§ THE INPUT:

▶

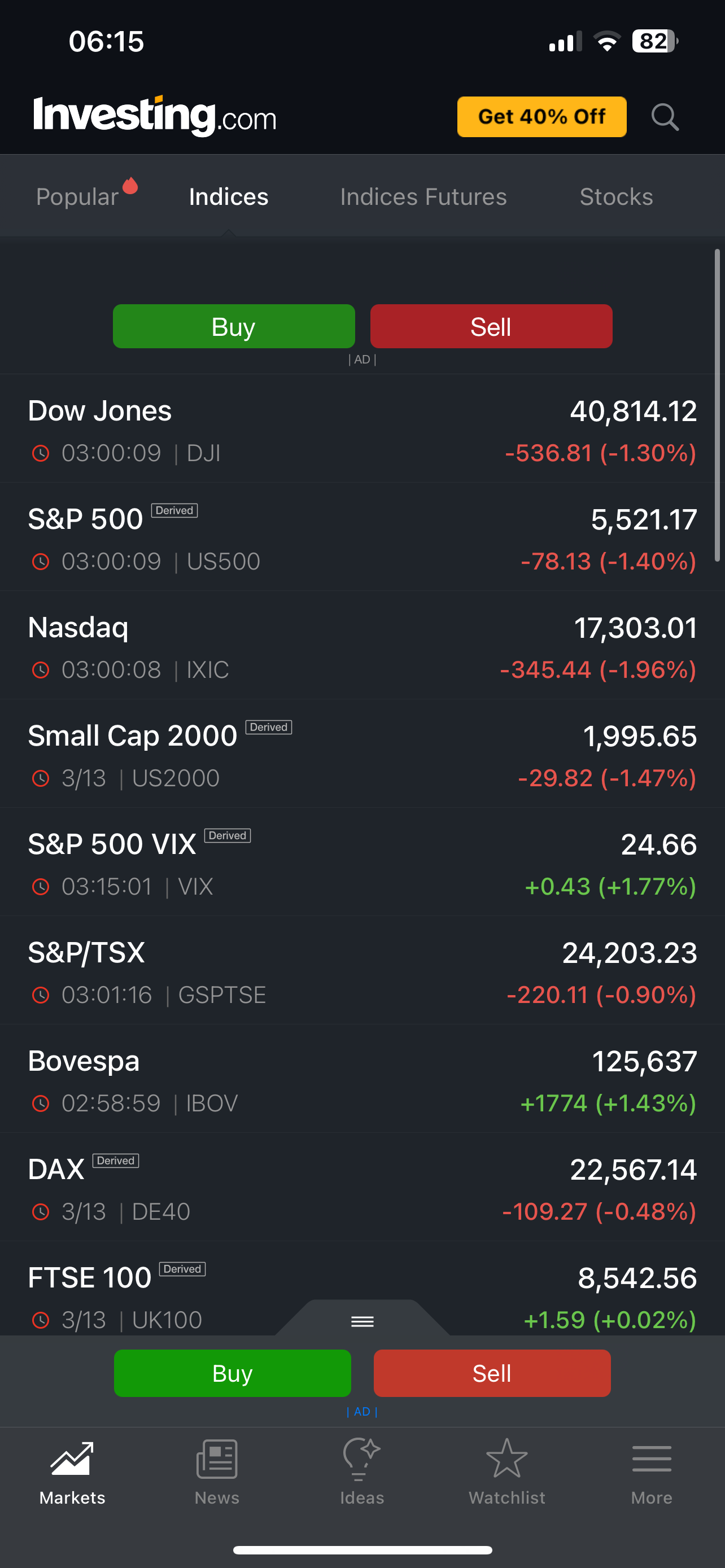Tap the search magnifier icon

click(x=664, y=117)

◀
▶

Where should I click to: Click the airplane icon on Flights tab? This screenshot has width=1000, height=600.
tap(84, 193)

◀
▶

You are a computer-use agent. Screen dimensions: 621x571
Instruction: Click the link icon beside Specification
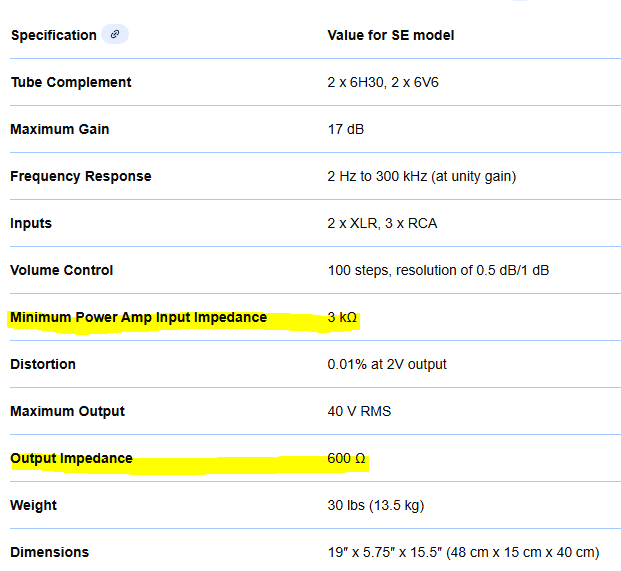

◀

§ EXERCISE PROMPT: Copy, exactly and only, the lines above that begin with the one containing "You are a computer-use" and finish with the one containing "Instruction: Click the".

§ EXERCISE ANSWER:
You are a computer-use agent. Screen dimensions: 621x571
Instruction: Click the link icon beside Specification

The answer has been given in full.